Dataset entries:
= = = =

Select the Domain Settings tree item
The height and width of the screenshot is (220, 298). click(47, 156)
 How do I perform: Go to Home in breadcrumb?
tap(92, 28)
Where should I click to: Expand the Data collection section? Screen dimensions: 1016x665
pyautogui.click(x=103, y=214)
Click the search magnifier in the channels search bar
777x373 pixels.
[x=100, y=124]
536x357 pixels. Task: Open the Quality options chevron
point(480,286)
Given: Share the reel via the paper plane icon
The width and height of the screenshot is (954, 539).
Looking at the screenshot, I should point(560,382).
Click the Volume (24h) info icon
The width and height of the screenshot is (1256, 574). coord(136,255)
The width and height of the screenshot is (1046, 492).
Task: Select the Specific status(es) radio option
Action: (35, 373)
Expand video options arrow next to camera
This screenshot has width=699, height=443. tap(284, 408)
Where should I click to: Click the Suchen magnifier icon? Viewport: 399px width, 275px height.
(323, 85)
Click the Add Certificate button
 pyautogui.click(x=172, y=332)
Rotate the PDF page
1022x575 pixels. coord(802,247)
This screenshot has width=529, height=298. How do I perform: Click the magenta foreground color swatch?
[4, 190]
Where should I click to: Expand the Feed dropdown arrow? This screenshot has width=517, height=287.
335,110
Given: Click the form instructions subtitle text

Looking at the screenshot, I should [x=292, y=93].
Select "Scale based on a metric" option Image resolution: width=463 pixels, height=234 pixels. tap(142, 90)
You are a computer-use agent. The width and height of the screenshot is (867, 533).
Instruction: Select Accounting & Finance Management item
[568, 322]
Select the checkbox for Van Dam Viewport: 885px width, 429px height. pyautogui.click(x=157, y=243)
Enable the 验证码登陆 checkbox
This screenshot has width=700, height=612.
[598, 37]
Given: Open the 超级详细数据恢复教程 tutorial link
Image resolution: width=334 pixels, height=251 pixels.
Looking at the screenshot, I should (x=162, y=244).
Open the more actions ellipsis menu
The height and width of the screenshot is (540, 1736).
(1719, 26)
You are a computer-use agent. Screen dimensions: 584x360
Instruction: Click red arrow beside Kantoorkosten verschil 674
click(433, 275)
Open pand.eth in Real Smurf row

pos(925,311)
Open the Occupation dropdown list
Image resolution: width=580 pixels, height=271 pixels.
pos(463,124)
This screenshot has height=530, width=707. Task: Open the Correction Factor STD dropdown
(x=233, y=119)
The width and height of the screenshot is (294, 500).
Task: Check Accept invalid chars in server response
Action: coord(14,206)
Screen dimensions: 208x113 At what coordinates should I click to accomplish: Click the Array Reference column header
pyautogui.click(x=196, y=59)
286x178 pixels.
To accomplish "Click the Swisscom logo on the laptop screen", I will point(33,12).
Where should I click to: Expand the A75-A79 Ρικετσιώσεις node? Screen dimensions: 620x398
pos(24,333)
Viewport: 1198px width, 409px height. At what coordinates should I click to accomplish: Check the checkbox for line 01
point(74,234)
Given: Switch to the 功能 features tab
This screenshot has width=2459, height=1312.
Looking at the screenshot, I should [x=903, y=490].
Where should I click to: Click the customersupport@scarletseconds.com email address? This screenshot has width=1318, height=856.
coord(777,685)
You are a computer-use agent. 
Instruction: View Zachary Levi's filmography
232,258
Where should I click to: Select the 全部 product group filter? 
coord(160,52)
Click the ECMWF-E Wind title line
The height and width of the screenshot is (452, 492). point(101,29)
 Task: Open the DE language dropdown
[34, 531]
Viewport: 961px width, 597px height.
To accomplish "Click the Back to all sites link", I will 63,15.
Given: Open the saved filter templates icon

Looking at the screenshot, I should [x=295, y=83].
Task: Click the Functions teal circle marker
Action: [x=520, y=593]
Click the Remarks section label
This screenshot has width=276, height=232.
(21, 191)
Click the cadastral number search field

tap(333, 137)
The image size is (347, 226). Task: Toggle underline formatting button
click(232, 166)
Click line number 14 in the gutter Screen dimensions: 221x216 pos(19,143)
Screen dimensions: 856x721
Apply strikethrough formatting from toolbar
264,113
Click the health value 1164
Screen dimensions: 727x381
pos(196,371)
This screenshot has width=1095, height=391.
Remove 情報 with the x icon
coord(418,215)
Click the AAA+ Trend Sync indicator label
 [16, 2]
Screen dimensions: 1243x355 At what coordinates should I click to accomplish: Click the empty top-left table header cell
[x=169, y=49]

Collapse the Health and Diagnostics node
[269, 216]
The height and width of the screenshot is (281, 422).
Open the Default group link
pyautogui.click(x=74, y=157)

= = = =

• **Set task**:
How many lines of the entries above contain the string "section"? Case counts; reply with the number alone.

• **The solution**:
2